Maybe that’s when things began to change. Jackie made it okay to wear white or at least cream for a second wedding. Odd, isn’t it, this whole white wedding thing? For women in most North American and European cultures it seems to have started in the early 1800s, although most women still wore coloured dresses at that time. It was only when Queen Victoria married Albert of ­Saxe-­Cobourg in 1840, wearing a dainty white dress with a little bustle and a lot of lace, that women settled on the colour that remains dominant to this day. Three other wedding dresses have had almost as much influence: those of American actress Grace Kelly, British aristocrat Diana Spencer and American socialite Carolyn Bessette. Kelly married Prince Rainier of Monaco in 1956 wearing ­twenty-­five yards of white taffeta, one hundred yards of silk net and an antique rose-point lace veil, a dream outfit with a high neck and long sleeves designed by Helen Rose and given to Kelly by her studio, MGM. The prince wanted a big dowry, so Kelly’s father gave him two million dollars; Kelly herself had to agree to a fertility test.

Royal weddings have always inspired wedding fashion, even Princess Margaret’s wedding in May 1960 to her ­second-­choice groom, commoner Anthony ­Armstrong-­Jones, who was only slightly preferable to the Royal Family over her true love, divorced commoner Peter Townsend.
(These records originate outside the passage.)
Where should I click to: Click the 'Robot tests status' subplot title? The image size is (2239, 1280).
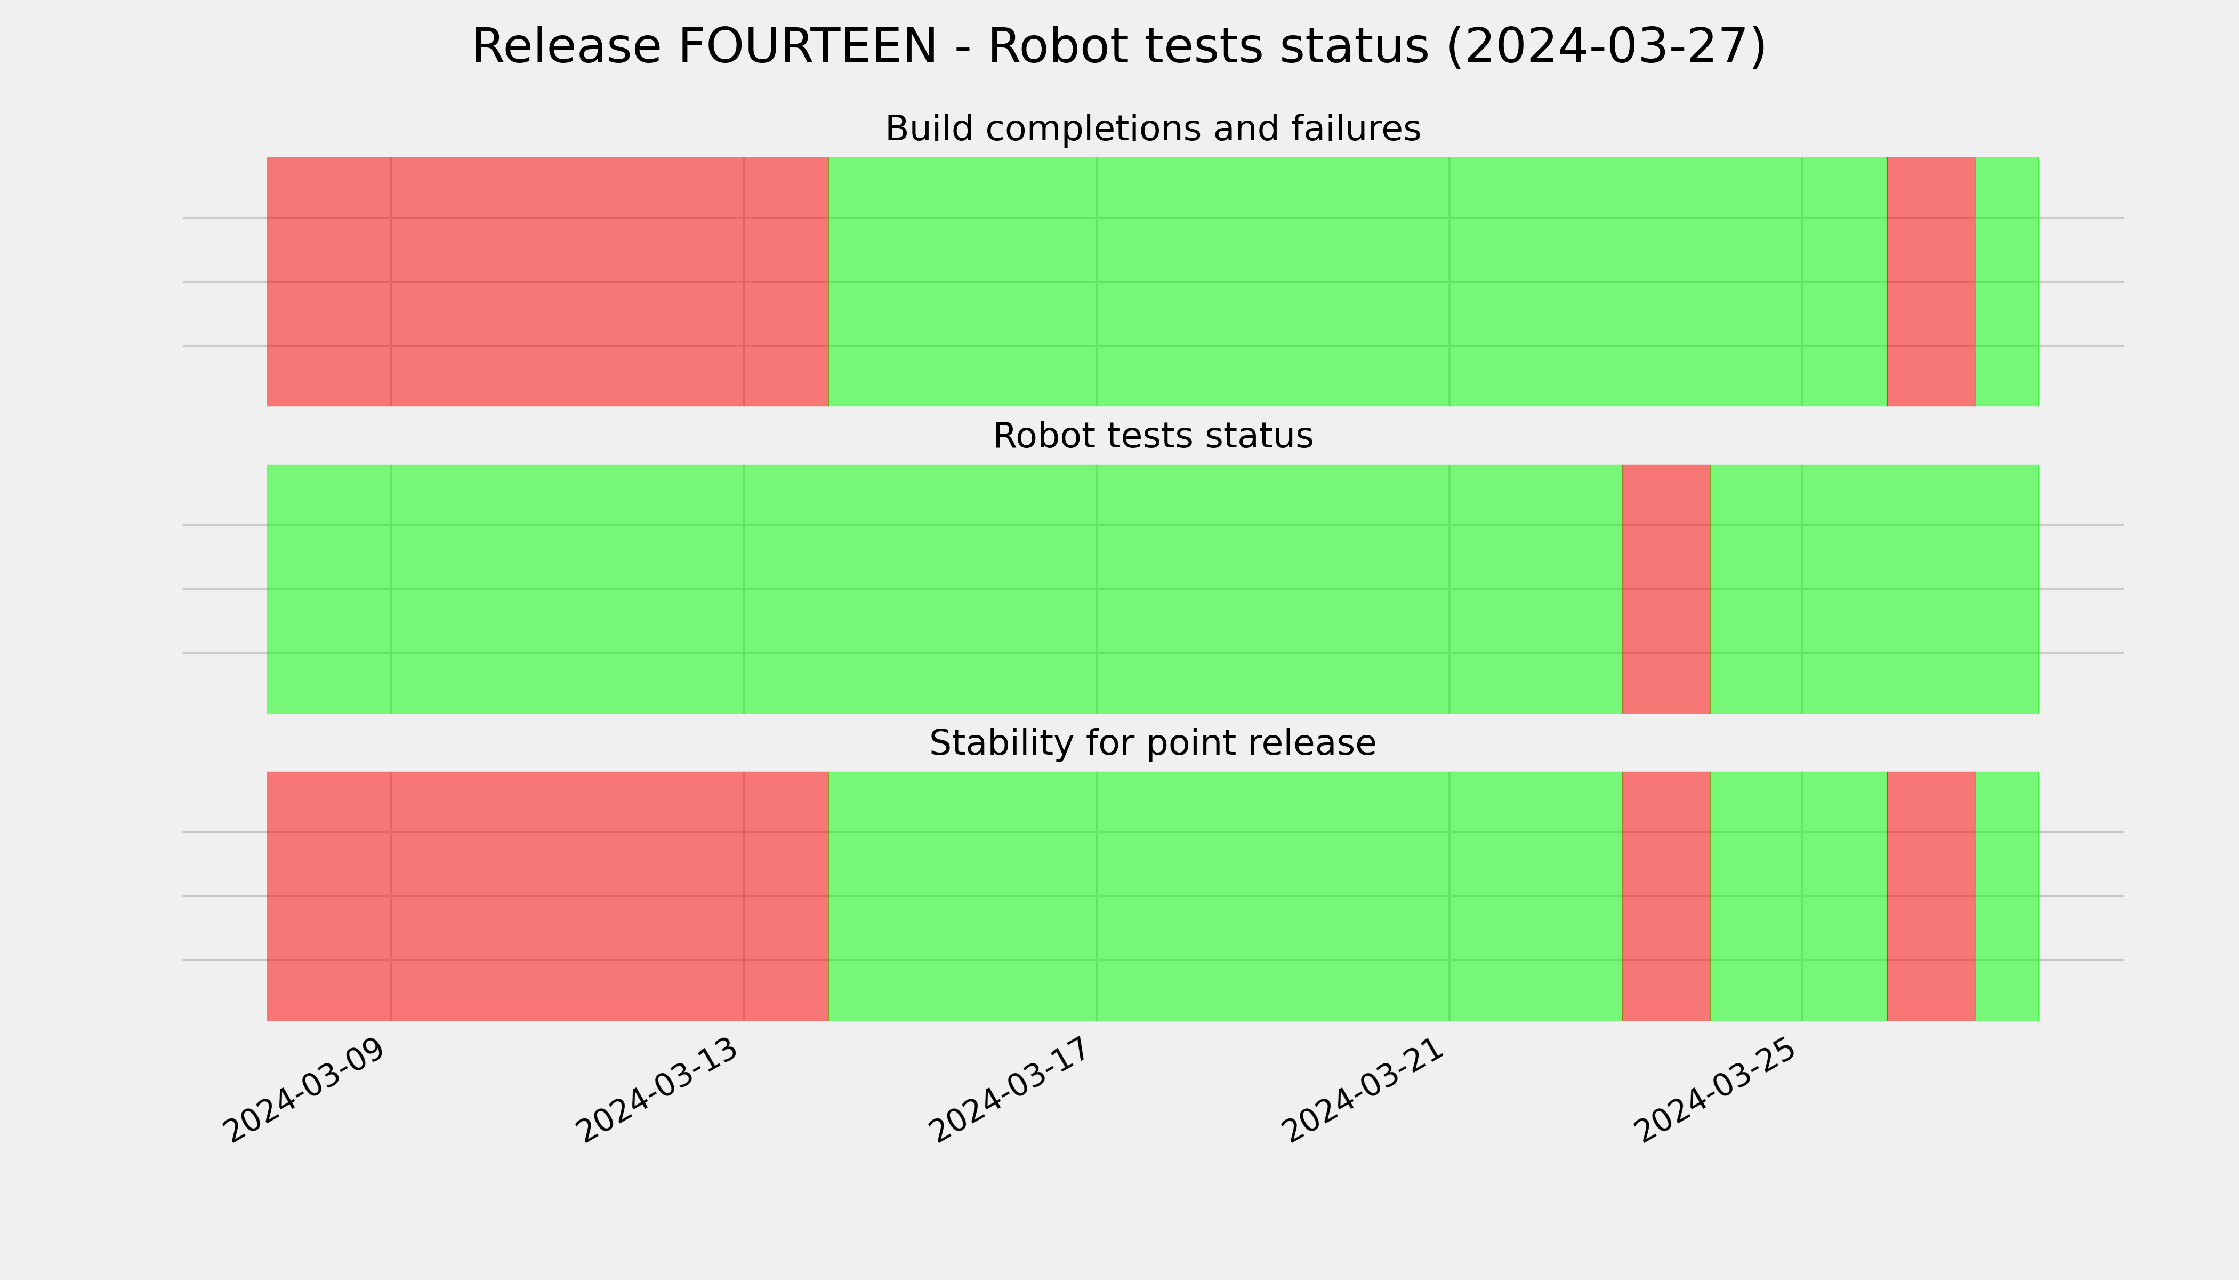(x=1152, y=435)
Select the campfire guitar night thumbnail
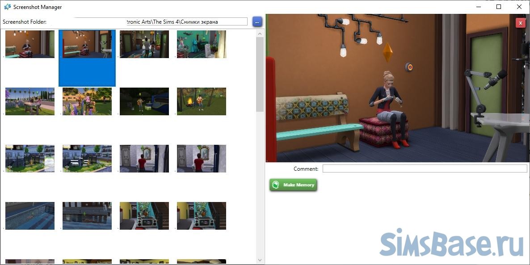 (202, 101)
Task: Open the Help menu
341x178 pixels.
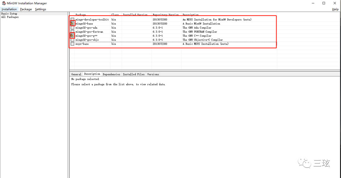Action: point(335,9)
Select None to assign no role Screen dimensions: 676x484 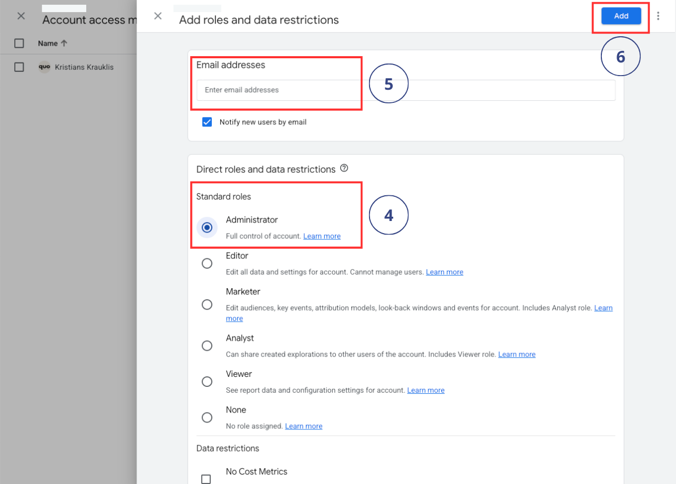(x=207, y=417)
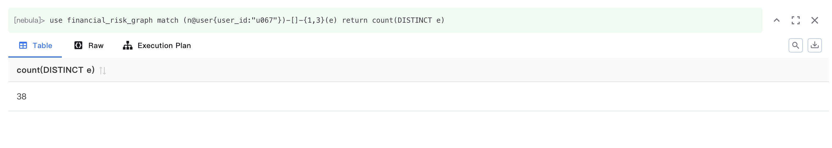Click the Execution Plan tree icon

tap(128, 45)
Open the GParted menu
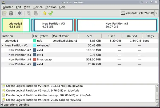160x108 pixels. [7, 7]
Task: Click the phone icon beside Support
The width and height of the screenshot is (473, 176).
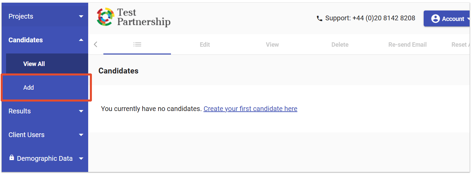Action: coord(319,19)

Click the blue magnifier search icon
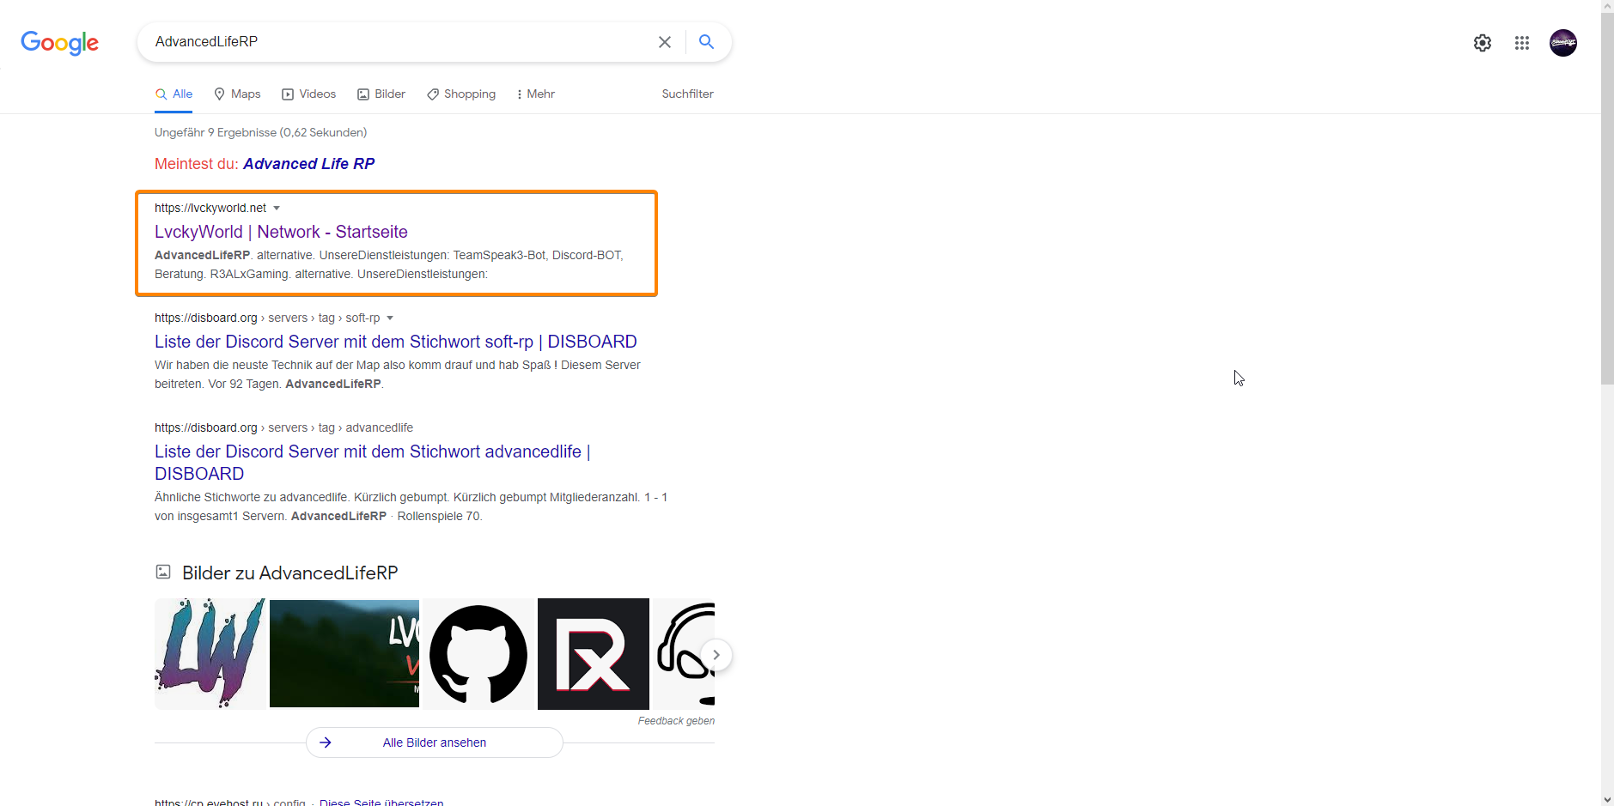coord(706,42)
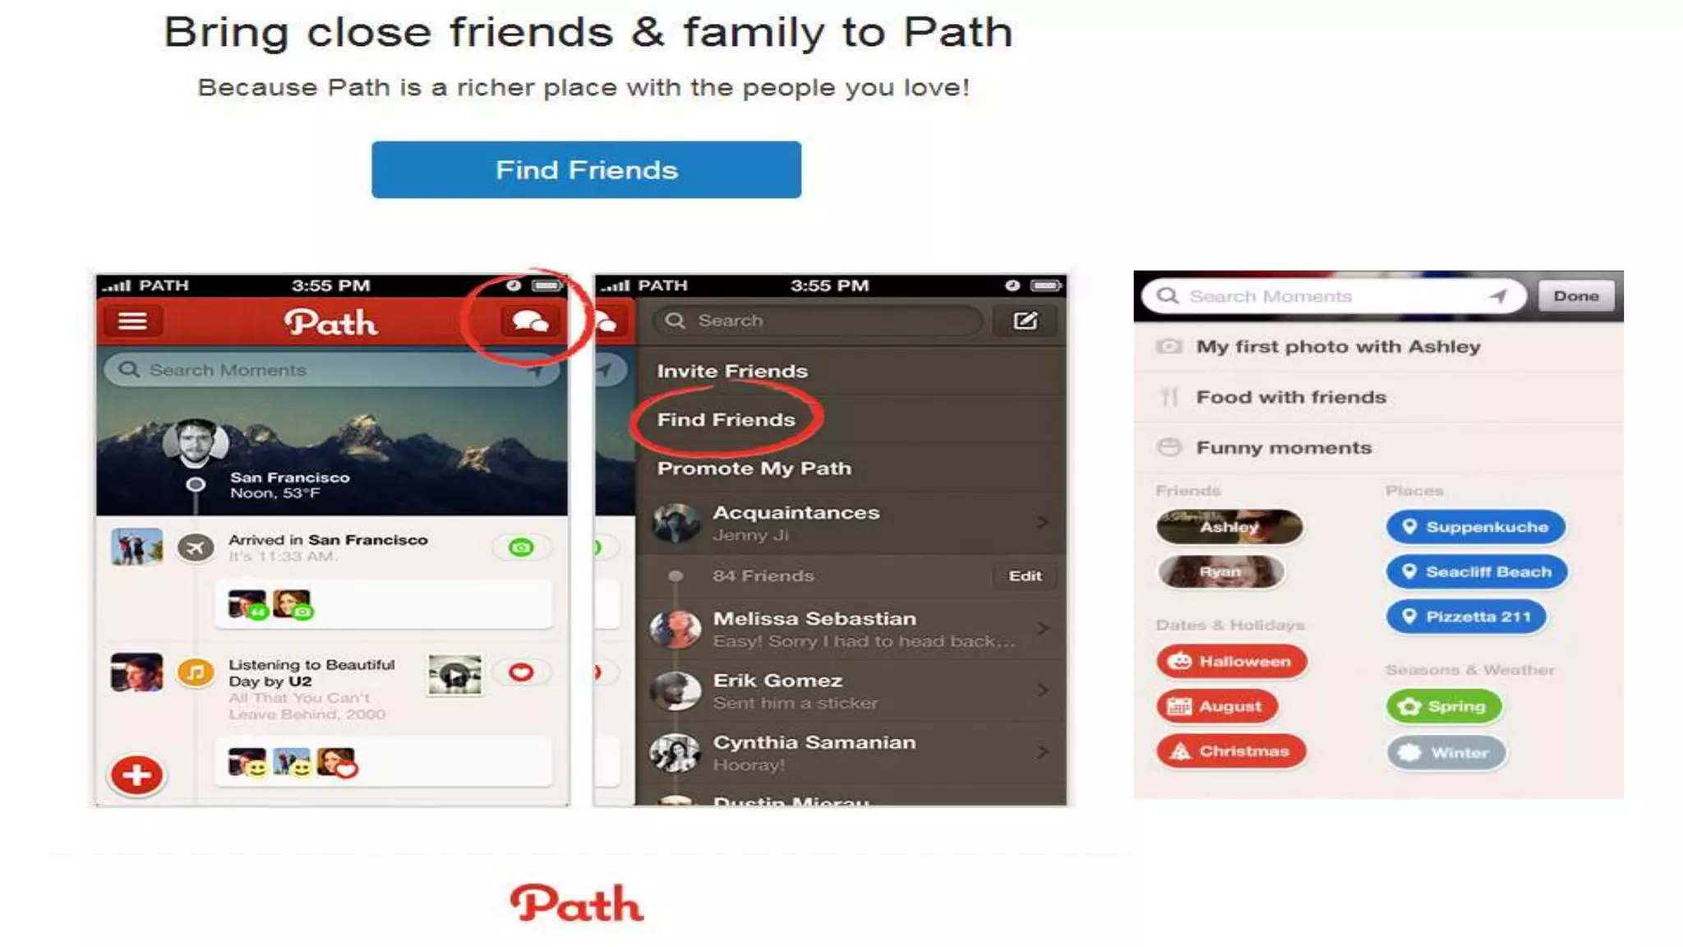Viewport: 1683px width, 947px height.
Task: Click the orange music note icon
Action: coord(196,673)
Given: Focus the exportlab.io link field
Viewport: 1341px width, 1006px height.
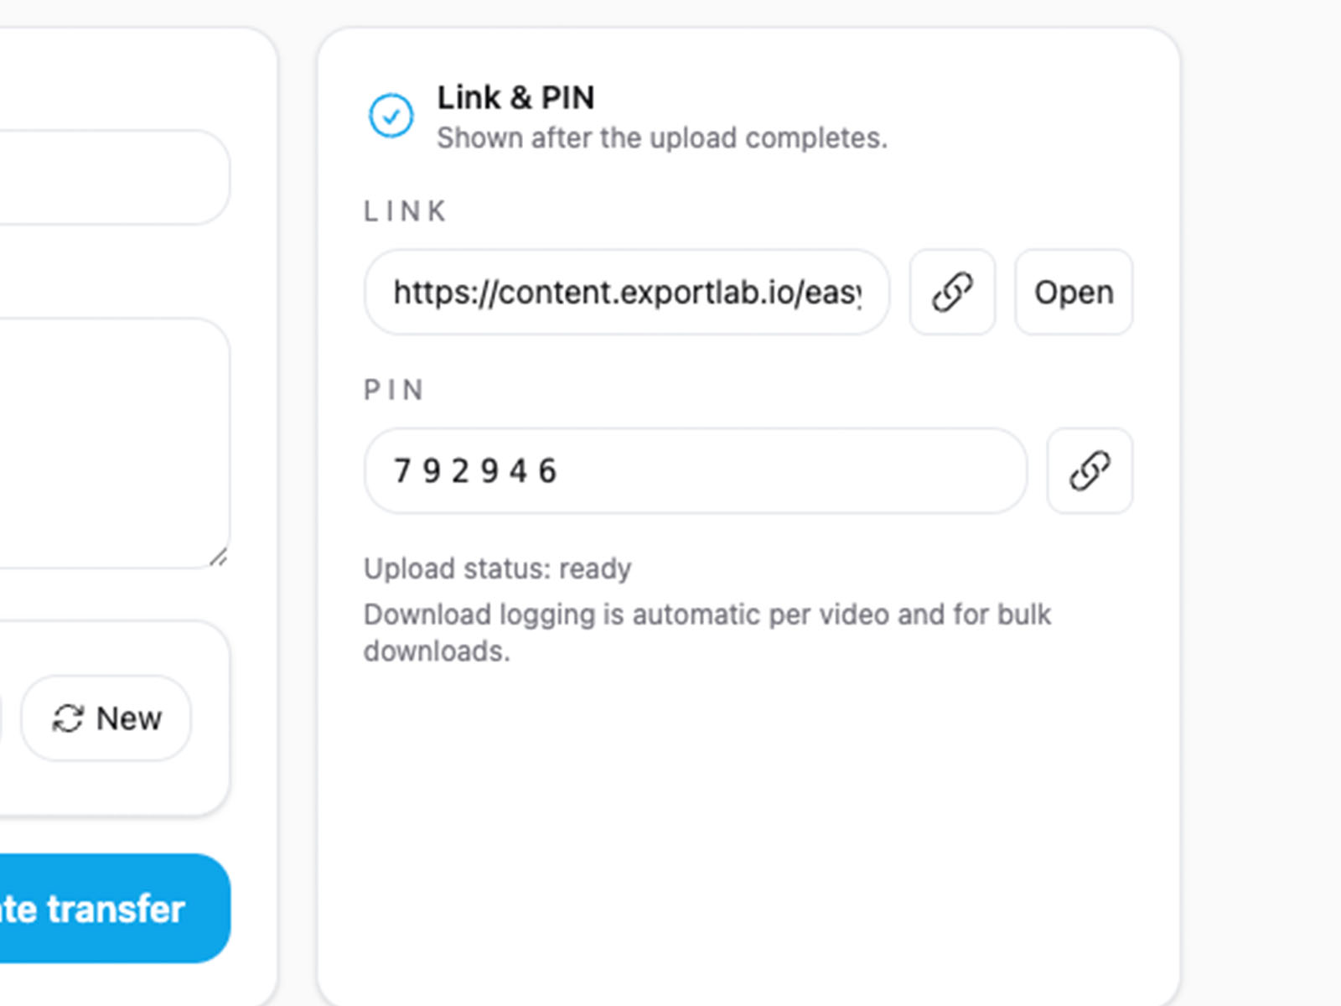Looking at the screenshot, I should click(626, 293).

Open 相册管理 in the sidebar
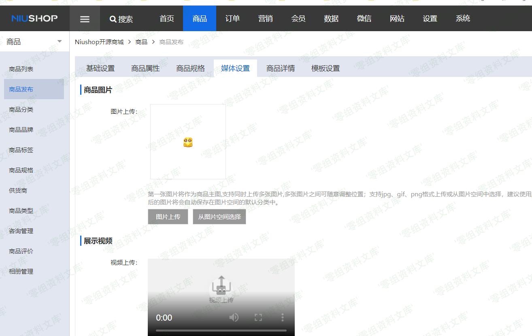[x=21, y=272]
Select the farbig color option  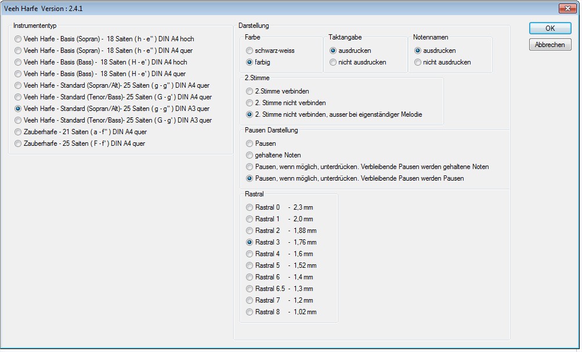click(x=250, y=62)
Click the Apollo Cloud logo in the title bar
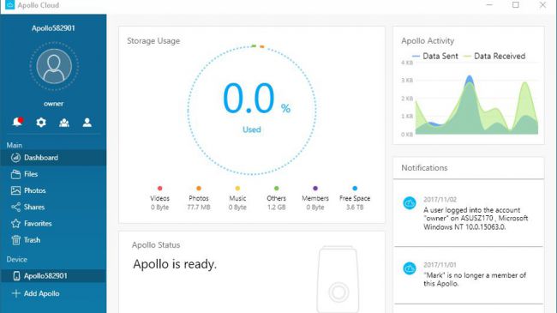 point(10,5)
Poor Margaret, always slightly frumpier than her steadfastly frumpy sister, Queen Elizabeth, had her dress copied all over the world.

Until 1981, Grace Kelly’s dress remained the ultimate for many brides. But that year the sight of Lady Diana Spencer emerging from a carriage at Westminster Abbey in the pouffiest of pouffy cream silk taffetas and, at twenty-five yards, the longest train in British royal history, led to a huge demand for enormous puffed sleeves, vast skirts and lashings of lace. In all, the dress, designed by David and Elizabeth Emanuel, had a hundred yards of tulle for the crinoline, a hundred and fifty yards of netting for the veil and ten thousand ­mother-­of-­pearl sequins and beads. Like Grace Kelly’s, the dress showed nary an inch of Diana’s skin except her smiling face. Even her hands were covered in white gloves.

Everything changed when Carolyn Bessette married John Kennedy Jr. in 1996. Her ­bias-­cut crêpe silk slip-dress, designed by Narciso Rodriguez, was held up with thin straps and showed plenty of skin; only a woman as tall and thin as she could have carried it off. Even her feet were bare. And after the wedding hundreds of thousands of women wanted to look just like her. A dress as unforgiving as Carolyn Bessette’s was impossible for most brides, so many turned to strapless, backless numbers instead and today it is almost impossible to find a wedding dress that isn’t strapless. Not the best choice for many brides, but they persist.

Well, as they say, in my day such a thing was unheard of. Back in the 1960s we all wore modest dresses, usually with sleeves, high necklines, veils and trains, often with white kid gloves, always with white shoes and pearls. Weddings, especially in churches, were considered sacraments and anything that showed too much back or front was . . . highly inappropriate. Well, embarrassing, really. My own always stylish mother, despite the six-week interval between her meeting my father and marrying him, and despite wartime scarcities, found an organdy and chiffon gown with a high ­square-­cut neck, a full, sweeping skirt and a big picture hat; she carried the most beautiful bouquet I have ever seen. Ever. I went upstairs to look at her picture just now and to my surprise she was as gorgeous as I had thought she was and most appropriate. I still have the recipes from the wedding supper party held at our cottage and they still work. The marriage, however, was a disaster.